Segment Start: Extracted material
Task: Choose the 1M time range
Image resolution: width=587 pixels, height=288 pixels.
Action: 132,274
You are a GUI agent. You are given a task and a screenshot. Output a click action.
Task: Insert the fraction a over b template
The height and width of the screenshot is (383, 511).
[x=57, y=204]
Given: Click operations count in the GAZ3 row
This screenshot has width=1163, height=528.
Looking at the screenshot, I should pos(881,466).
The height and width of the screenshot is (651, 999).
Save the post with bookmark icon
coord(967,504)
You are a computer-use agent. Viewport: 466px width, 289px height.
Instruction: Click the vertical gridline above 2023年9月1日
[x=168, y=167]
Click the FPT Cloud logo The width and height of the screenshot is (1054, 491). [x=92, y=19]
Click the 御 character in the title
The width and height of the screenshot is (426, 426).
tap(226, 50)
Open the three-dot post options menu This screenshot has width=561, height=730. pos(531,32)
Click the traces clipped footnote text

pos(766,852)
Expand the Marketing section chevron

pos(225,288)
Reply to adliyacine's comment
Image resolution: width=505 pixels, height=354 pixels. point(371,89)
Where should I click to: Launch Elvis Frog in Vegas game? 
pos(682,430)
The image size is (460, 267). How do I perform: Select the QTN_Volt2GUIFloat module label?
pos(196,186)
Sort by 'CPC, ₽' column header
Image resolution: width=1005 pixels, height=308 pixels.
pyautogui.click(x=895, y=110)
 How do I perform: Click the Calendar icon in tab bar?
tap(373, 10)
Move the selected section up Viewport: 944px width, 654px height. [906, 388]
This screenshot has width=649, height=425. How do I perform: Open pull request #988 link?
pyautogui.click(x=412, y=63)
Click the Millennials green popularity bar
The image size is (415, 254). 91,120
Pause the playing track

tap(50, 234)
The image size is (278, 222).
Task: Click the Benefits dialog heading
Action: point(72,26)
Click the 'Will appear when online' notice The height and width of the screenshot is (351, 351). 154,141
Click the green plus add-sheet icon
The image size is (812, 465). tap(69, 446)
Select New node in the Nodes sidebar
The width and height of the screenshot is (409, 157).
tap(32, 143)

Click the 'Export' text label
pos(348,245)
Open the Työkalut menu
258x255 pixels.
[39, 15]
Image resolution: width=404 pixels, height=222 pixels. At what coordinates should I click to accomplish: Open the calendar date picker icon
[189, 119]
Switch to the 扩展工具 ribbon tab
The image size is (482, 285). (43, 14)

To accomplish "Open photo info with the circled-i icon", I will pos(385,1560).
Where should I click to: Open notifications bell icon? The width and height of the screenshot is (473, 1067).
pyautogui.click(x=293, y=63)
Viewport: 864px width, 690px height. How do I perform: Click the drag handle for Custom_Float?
Segment End: Extracted material
**Exercise requirements:** Give the entries again in full, exactly as they are written.

**Response to the exercise:**
Task: Choose the 1M time range
Image resolution: width=587 pixels, height=288 pixels.
Action: 132,274
You are a GUI agent. You are given a task and a screenshot. Output a click action.
Task: Insert the fraction a over b template
The height and width of the screenshot is (383, 511).
[x=57, y=204]
Given: Click operations count in the GAZ3 row
This screenshot has width=1163, height=528.
Looking at the screenshot, I should pos(881,466).
The height and width of the screenshot is (651, 999).
Save the post with bookmark icon
coord(967,504)
You are a computer-use agent. Viewport: 466px width, 289px height.
Instruction: Click the vertical gridline above 2023年9月1日
[x=168, y=167]
Click the FPT Cloud logo The width and height of the screenshot is (1054, 491). [x=92, y=19]
Click the 御 character in the title
The width and height of the screenshot is (426, 426).
tap(226, 50)
Open the three-dot post options menu This screenshot has width=561, height=730. pos(531,32)
Click the traces clipped footnote text

pos(766,852)
Expand the Marketing section chevron

pos(225,288)
Reply to adliyacine's comment
Image resolution: width=505 pixels, height=354 pixels. point(371,89)
Where should I click to: Launch Elvis Frog in Vegas game? 
pos(682,430)
The image size is (460, 267). How do I perform: Select the QTN_Volt2GUIFloat module label?
pos(196,186)
Sort by 'CPC, ₽' column header
Image resolution: width=1005 pixels, height=308 pixels.
pyautogui.click(x=895, y=110)
 How do I perform: Click the Calendar icon in tab bar?
tap(373, 10)
Move the selected section up Viewport: 944px width, 654px height. [906, 388]
This screenshot has width=649, height=425. How do I perform: Open pull request #988 link?
pyautogui.click(x=412, y=63)
Click the Millennials green popularity bar
The image size is (415, 254). 91,120
Pause the playing track

tap(50, 234)
The image size is (278, 222).
Task: Click the Benefits dialog heading
Action: point(72,26)
Click the 'Will appear when online' notice The height and width of the screenshot is (351, 351). 154,141
Click the green plus add-sheet icon
The image size is (812, 465). tap(69, 446)
Select New node in the Nodes sidebar
The width and height of the screenshot is (409, 157).
tap(32, 143)

Click the 'Export' text label
pos(348,245)
Open the Työkalut menu
258x255 pixels.
[39, 15]
Image resolution: width=404 pixels, height=222 pixels. At what coordinates should I click to accomplish: Open the calendar date picker icon
[189, 119]
Switch to the 扩展工具 ribbon tab
The image size is (482, 285). (43, 14)

To accomplish "Open photo info with the circled-i icon", I will pos(385,1560).
Where should I click to: Open notifications bell icon? The width and height of the screenshot is (473, 1067).
pyautogui.click(x=293, y=63)
Viewport: 864px width, 690px height. How do I perform: Click the drag handle for Custom_Float?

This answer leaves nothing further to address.